Rising from the ashes of the Great Recession, the bull market began on March 9, 2009, when the S&P 500 closed the day at 676.53. It closed August 31, 2018 at 2901.52 for a 324.58% total gain (16.47% annualized). The total return during that period, including reinvested dividends, was 418.16% (18.95% annualized). (The S&P 500 Index is a market-cap-weighted index that represents the average performance of a group of 500 large-capitalization stocks.)
A number of factors have contributed to the longevity of the bull market, including improving corporate earnings, a generous money supply and low interest rates that helped stabilize the economy. Steady job growth and rising consumer spending also contributed to the health of the economy and the stock market. (See: Consumer Spending Surprisingly Strong Despite Stagnant Real Wages)
Here are some other highlights from the past month covered in more detail later in this report:
- Retail sales up again. Retail sales had another strong month, with a 0.5% increase in July, according to the U.S. Department of Commerce.
- Employment gains continue. The economy added 157,000 new jobs in July, according to the U.S. Bureau of Labor Statistics.
- GDP growth revised. Gross domestic product (GDP) growth for the second quarter was revised up from 4.1% (annualized) to 4.2%, according to the U.S. Department of Commerce in a report issued August 28.
- 10-year yields ebb. Interest rates on 10-year U.S. Treasuries dipped slightly in August to close the month at 2.85%.
- Oil prices stabilize. After a sharp dip in prices in July, the price of oil stabilized in August, finishing the month with a slight increase.
U.S. Stocks Still Climbing
The S&P 500 rose 3.03% in August to finish the month at 2,901.52 – up from 2,816.29 at the end of July.
The total return of the index (including dividends) was 3.26% for August. Through the first eight months of 2018, the total return of the S&P 500 was 9.94%.
The NASDAQ Index continued its strong performance with a gain of 5.71% in August. Year-to-date, the NASDAQ is up 17.47%. (The NASDAQ – National Association of Securities Dealers Automated Quotations – is an electronic stock exchange with more than 3,300 company listings.)
Retail Sales Rolling
Retail sales increased by 0.5% in July from the previous month and 6.4% from a year ago, according to the advance monthly retail sales report issued August 15 by the U.S. Department of Commerce.

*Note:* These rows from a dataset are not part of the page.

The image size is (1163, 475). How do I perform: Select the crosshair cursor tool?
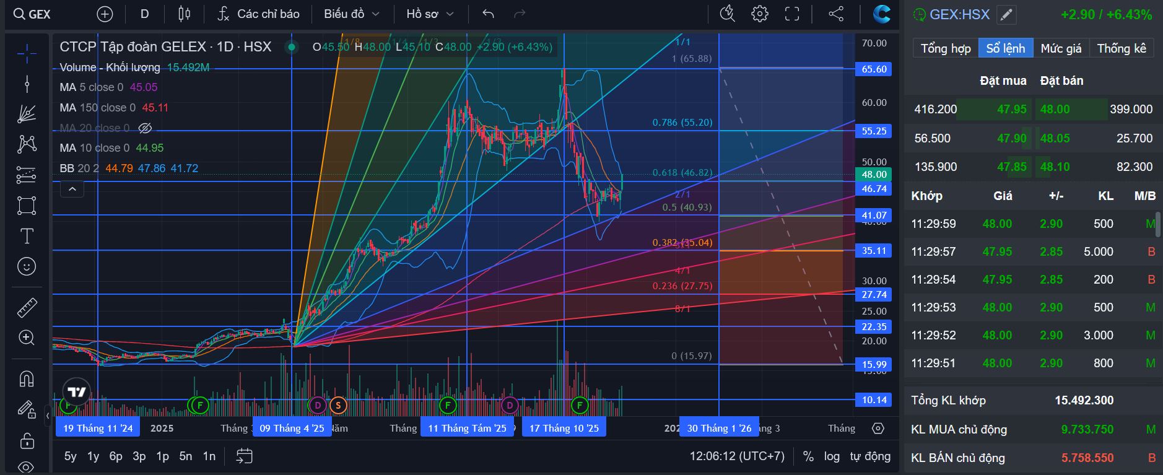click(x=27, y=54)
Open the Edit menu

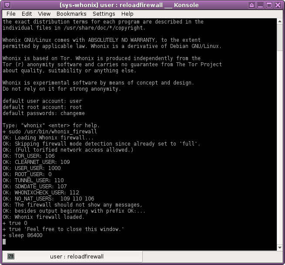[27, 14]
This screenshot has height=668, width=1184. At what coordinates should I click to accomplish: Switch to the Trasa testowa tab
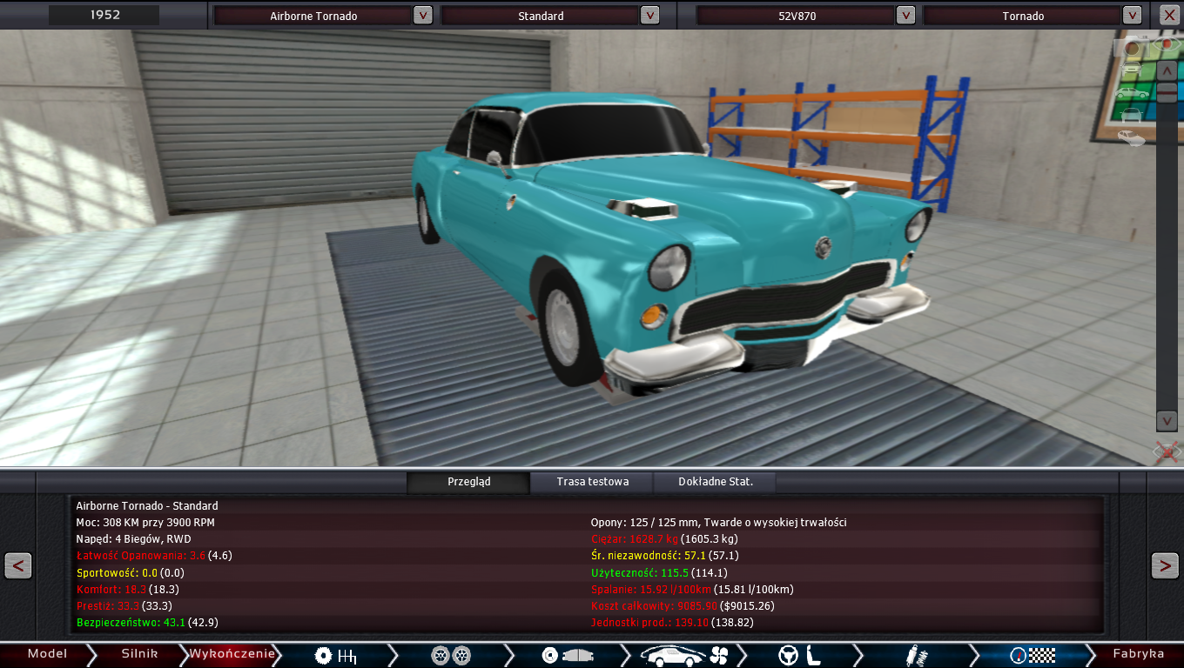coord(592,482)
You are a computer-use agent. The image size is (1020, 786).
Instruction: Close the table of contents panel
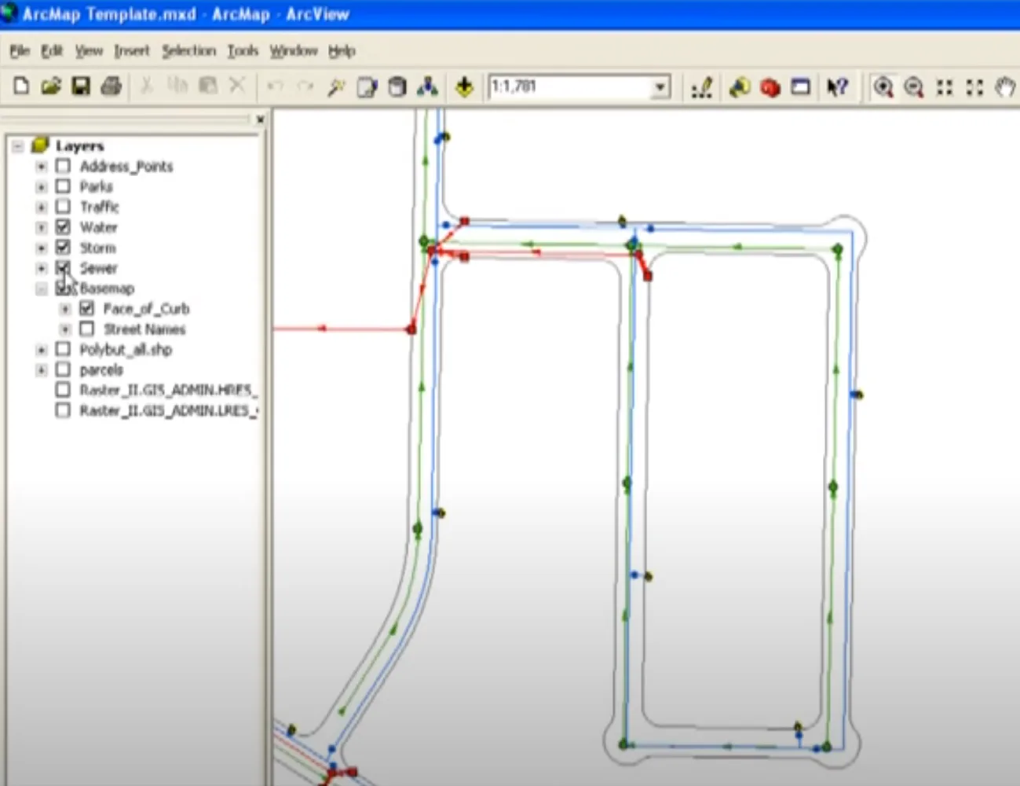(260, 119)
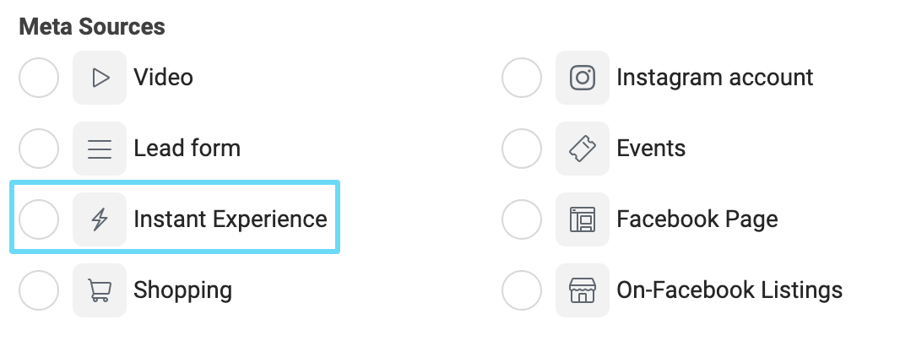Select the Lead form radio button
900x341 pixels.
coord(39,149)
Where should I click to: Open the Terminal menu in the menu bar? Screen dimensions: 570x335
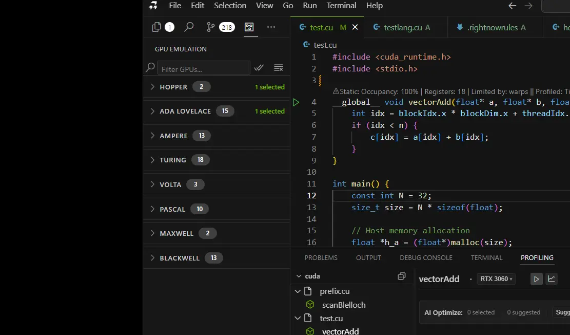click(341, 6)
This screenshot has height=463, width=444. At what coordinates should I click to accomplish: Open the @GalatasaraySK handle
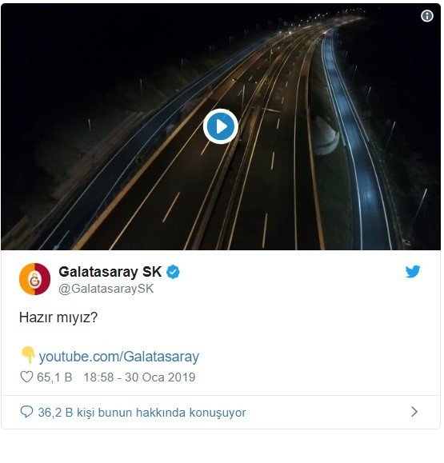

General department store sales had an unusually strong month, up 1.2% from the previous month, although sales for the sector are up only 0.2% year-over-year. Gasoline sales – reflecting higher pump prices – were up 0.8% for the month and 22.2% year-over-year. Non-store retailers (primarily online) were up 0.8% for the month and 8.7% year-over-year.
Employers Continue to Hire
U.S. employers added 157,000 new jobs in July, and the unemployment rate dipped 0.1% to 3.9%, according to the U.S. Bureau of Labor Statistics Employment Situation report August 3.
The economy has added jobs for 94 consecutive months. (See: Despite Strong Job Demand, Wage Growth Still Lagging)
Manufacturing Expansion Continues
Economic activity in the manufacturing sector continued to expand in August, as the overall economy grew for the 112th consecutive month, according to the Institute for Supply Management (ISM) Report on Business issued September 4.
Sixteen of 18 industries surveyed by the ISM reported growth in new orders in August, led by computer and electronic products; apparel, leather and allied products; textile mills; and paper products.
However, manufacturers did express concern on a couple of key issues, according to Timothy R. Fiore, ISM Chair. “Demand is still robust, but the nation’s employment resources and supply chains continue to struggle,” said Fiore. “Respondents are again overwhelmingly concerned about tariff-related activity, including how reciprocal tariffs will impact company revenue and current manufacturing locations.”
Most Sectors Move Up
Nine of the 11 sectors of the S&P 500 moved up in August, led by Information Technology (up 6.93%), Consumer Discretionary (up 5.13%) and Health Care (4.37%).
The chart below shows the results for all 11 sectors for the past month and the year:
Treasury Yields Decline
The market yield on 10-year U.S. Treasuries retreated in August after a strong move in July. It dropped to 2.85% at the August close from 2.97% at the end of July.
Oil Prices Stabilize
After a sharp 7.3% drop in prices in July, oil stabilized in August, with West Texas Intermediate Crude finishing the month at $69.80 per barrel. (West Texas Intermediate is a grade of crude oil used as a benchmark in oil pricing.) That’s a 1.51% increase over the July closing price of $68.76.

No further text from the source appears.